_Exercise aim_. Down to the last line, set the entries down again exactly.

_Material for the task_.
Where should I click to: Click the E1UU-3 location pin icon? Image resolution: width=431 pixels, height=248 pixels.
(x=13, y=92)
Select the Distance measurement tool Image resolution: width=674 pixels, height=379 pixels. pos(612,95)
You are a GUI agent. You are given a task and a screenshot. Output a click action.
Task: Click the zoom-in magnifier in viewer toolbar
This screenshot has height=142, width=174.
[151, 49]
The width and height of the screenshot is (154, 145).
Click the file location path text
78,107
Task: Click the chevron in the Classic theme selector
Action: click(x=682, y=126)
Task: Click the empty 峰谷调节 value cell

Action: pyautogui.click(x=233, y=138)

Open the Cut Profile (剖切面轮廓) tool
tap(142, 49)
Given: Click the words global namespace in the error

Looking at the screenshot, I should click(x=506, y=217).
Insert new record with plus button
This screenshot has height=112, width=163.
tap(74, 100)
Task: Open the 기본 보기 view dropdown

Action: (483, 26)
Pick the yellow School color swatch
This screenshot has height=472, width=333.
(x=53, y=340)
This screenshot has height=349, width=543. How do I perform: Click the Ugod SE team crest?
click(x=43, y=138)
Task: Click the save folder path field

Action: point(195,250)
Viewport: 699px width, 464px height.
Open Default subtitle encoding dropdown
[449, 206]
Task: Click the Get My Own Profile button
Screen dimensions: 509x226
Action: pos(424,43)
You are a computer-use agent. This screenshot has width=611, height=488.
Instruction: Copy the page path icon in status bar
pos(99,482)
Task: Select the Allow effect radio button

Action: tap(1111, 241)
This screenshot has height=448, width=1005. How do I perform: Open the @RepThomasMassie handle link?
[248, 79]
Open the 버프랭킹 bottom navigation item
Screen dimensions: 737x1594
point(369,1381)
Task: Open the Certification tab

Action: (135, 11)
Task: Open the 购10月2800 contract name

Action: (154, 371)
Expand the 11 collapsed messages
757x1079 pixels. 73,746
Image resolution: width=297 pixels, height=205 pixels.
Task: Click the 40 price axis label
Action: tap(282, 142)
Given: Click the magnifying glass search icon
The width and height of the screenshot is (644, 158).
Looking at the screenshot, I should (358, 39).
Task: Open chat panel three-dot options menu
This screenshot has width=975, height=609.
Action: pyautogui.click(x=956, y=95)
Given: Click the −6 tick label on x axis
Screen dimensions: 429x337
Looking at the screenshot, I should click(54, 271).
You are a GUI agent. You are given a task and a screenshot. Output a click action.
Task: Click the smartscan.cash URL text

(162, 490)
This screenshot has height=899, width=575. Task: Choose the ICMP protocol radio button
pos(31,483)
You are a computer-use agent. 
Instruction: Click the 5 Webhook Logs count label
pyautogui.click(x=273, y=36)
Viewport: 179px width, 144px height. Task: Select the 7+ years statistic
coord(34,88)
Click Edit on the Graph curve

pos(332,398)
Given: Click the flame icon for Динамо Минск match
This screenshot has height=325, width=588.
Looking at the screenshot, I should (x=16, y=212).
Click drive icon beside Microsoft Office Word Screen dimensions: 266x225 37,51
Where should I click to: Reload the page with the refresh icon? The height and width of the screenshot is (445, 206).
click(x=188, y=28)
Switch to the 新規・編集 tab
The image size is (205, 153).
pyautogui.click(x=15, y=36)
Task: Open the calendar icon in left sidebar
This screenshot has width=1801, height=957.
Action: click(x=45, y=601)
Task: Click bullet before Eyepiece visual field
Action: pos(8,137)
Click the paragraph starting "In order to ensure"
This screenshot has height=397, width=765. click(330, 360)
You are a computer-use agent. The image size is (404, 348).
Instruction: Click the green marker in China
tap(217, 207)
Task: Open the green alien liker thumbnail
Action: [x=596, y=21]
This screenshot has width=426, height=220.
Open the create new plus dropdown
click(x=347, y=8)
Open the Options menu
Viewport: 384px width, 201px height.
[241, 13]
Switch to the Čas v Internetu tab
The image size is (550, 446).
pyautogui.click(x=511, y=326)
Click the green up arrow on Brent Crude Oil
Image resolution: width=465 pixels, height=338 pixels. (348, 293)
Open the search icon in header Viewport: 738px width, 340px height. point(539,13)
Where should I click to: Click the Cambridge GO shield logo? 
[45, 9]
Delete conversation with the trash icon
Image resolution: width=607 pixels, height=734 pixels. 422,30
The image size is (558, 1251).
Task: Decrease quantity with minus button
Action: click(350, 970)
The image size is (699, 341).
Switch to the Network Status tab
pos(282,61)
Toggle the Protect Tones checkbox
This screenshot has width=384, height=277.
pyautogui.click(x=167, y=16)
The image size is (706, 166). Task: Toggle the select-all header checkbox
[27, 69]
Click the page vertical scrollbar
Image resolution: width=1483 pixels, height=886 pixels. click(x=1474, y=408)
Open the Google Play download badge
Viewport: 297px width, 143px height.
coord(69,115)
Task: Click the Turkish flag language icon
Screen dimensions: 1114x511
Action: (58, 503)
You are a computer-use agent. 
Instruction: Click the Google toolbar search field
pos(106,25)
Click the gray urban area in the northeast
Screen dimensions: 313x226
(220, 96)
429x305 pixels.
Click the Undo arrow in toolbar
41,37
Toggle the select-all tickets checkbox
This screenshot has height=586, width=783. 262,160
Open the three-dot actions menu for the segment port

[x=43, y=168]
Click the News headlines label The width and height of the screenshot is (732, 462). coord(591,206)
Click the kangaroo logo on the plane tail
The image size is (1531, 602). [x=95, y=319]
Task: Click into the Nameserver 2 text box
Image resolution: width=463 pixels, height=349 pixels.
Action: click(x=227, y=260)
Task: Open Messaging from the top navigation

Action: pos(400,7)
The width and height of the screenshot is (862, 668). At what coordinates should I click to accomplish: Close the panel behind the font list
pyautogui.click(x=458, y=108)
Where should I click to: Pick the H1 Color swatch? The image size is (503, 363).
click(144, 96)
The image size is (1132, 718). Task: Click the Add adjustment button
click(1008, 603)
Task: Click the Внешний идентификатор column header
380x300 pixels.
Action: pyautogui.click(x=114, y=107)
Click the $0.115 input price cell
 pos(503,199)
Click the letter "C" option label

_Result of the exercise_.
Where should I click to: Click the E1UU-3 location pin icon? Image resolution: width=431 pixels, height=248 pixels.
(x=13, y=92)
Select the Distance measurement tool Image resolution: width=674 pixels, height=379 pixels. pos(612,95)
You are a GUI agent. You are given a task and a screenshot. Output a click action.
Task: Click the zoom-in magnifier in viewer toolbar
This screenshot has height=142, width=174.
[151, 49]
The width and height of the screenshot is (154, 145).
Click the file location path text
78,107
Task: Click the chevron in the Classic theme selector
Action: click(x=682, y=126)
Task: Click the empty 峰谷调节 value cell

Action: pyautogui.click(x=233, y=138)

Open the Cut Profile (剖切面轮廓) tool
tap(142, 49)
Given: Click the words global namespace in the error

Looking at the screenshot, I should click(x=506, y=217).
Insert new record with plus button
This screenshot has height=112, width=163.
tap(74, 100)
Task: Open the 기본 보기 view dropdown

Action: (483, 26)
Pick the yellow School color swatch
This screenshot has height=472, width=333.
(x=53, y=340)
This screenshot has height=349, width=543. How do I perform: Click the Ugod SE team crest?
click(x=43, y=138)
Task: Click the save folder path field

Action: point(195,250)
Viewport: 699px width, 464px height.
Open Default subtitle encoding dropdown
[449, 206]
Task: Click the Get My Own Profile button
Screen dimensions: 509x226
Action: pos(424,43)
You are a computer-use agent. This screenshot has width=611, height=488.
Instruction: Copy the page path icon in status bar
pos(99,482)
Task: Select the Allow effect radio button

Action: tap(1111, 241)
This screenshot has height=448, width=1005. How do I perform: Open the @RepThomasMassie handle link?
[248, 79]
Open the 버프랭킹 bottom navigation item
Screen dimensions: 737x1594
point(369,1381)
Task: Open the Certification tab

Action: (135, 11)
Task: Open the 购10月2800 contract name

Action: (154, 371)
Expand the 11 collapsed messages
757x1079 pixels. 73,746
Image resolution: width=297 pixels, height=205 pixels.
Task: Click the 40 price axis label
Action: tap(282, 142)
Given: Click the magnifying glass search icon
The width and height of the screenshot is (644, 158).
Looking at the screenshot, I should (358, 39).
Task: Open chat panel three-dot options menu
This screenshot has width=975, height=609.
Action: pyautogui.click(x=956, y=95)
Given: Click the −6 tick label on x axis
Screen dimensions: 429x337
Looking at the screenshot, I should click(54, 271).
You are a GUI agent. You are given a task and a screenshot. Output a click action.
Task: Click the smartscan.cash URL text

(162, 490)
This screenshot has height=899, width=575. Task: Choose the ICMP protocol radio button
pos(31,483)
You are a computer-use agent. 
Instruction: Click the 5 Webhook Logs count label
pyautogui.click(x=273, y=36)
Viewport: 179px width, 144px height. Task: Select the 7+ years statistic
coord(34,88)
Click Edit on the Graph curve

pos(332,398)
Given: Click the flame icon for Динамо Минск match
This screenshot has height=325, width=588.
Looking at the screenshot, I should (x=16, y=212).
Click drive icon beside Microsoft Office Word Screen dimensions: 266x225 37,51
Where should I click to: Reload the page with the refresh icon? The height and width of the screenshot is (445, 206).
click(x=188, y=28)
Switch to the 新規・編集 tab
The image size is (205, 153).
pyautogui.click(x=15, y=36)
Task: Open the calendar icon in left sidebar
This screenshot has width=1801, height=957.
Action: click(x=45, y=601)
Task: Click bullet before Eyepiece visual field
Action: pos(8,137)
Click the paragraph starting "In order to ensure"
This screenshot has height=397, width=765. click(330, 360)
You are a computer-use agent. The image size is (404, 348).
Instruction: Click the green marker in China
tap(217, 207)
Task: Open the green alien liker thumbnail
Action: [x=596, y=21]
This screenshot has width=426, height=220.
Open the create new plus dropdown
click(x=347, y=8)
Open the Options menu
Viewport: 384px width, 201px height.
[241, 13]
Switch to the Čas v Internetu tab
The image size is (550, 446).
pyautogui.click(x=511, y=326)
Click the green up arrow on Brent Crude Oil
Image resolution: width=465 pixels, height=338 pixels. (348, 293)
Open the search icon in header Viewport: 738px width, 340px height. point(539,13)
Where should I click to: Click the Cambridge GO shield logo? 
[45, 9]
Delete conversation with the trash icon
Image resolution: width=607 pixels, height=734 pixels. 422,30
The image size is (558, 1251).
Task: Decrease quantity with minus button
Action: click(350, 970)
The image size is (699, 341).
Switch to the Network Status tab
pos(282,61)
Toggle the Protect Tones checkbox
This screenshot has width=384, height=277.
pyautogui.click(x=167, y=16)
The image size is (706, 166). Task: Toggle the select-all header checkbox
[27, 69]
Click the page vertical scrollbar
Image resolution: width=1483 pixels, height=886 pixels. click(x=1474, y=408)
Open the Google Play download badge
Viewport: 297px width, 143px height.
coord(69,115)
Task: Click the Turkish flag language icon
Screen dimensions: 1114x511
Action: (58, 503)
You are a computer-use agent. 
Instruction: Click the Google toolbar search field
pos(106,25)
Click the gray urban area in the northeast
Screen dimensions: 313x226
(220, 96)
429x305 pixels.
Click the Undo arrow in toolbar
41,37
Toggle the select-all tickets checkbox
This screenshot has height=586, width=783. 262,160
Open the three-dot actions menu for the segment port

[x=43, y=168]
Click the News headlines label The width and height of the screenshot is (732, 462). coord(591,206)
Click the kangaroo logo on the plane tail
The image size is (1531, 602). [x=95, y=319]
Task: Click into the Nameserver 2 text box
Image resolution: width=463 pixels, height=349 pixels.
Action: click(x=227, y=260)
Task: Open Messaging from the top navigation

Action: pos(400,7)
The width and height of the screenshot is (862, 668). At what coordinates should I click to accomplish: Close the panel behind the font list
pyautogui.click(x=458, y=108)
Where should I click to: Pick the H1 Color swatch? The image size is (503, 363).
click(144, 96)
The image size is (1132, 718). Task: Click the Add adjustment button
click(1008, 603)
Task: Click the Внешний идентификатор column header
380x300 pixels.
Action: pyautogui.click(x=114, y=107)
Click the $0.115 input price cell
 pos(503,199)
Click the letter "C" option label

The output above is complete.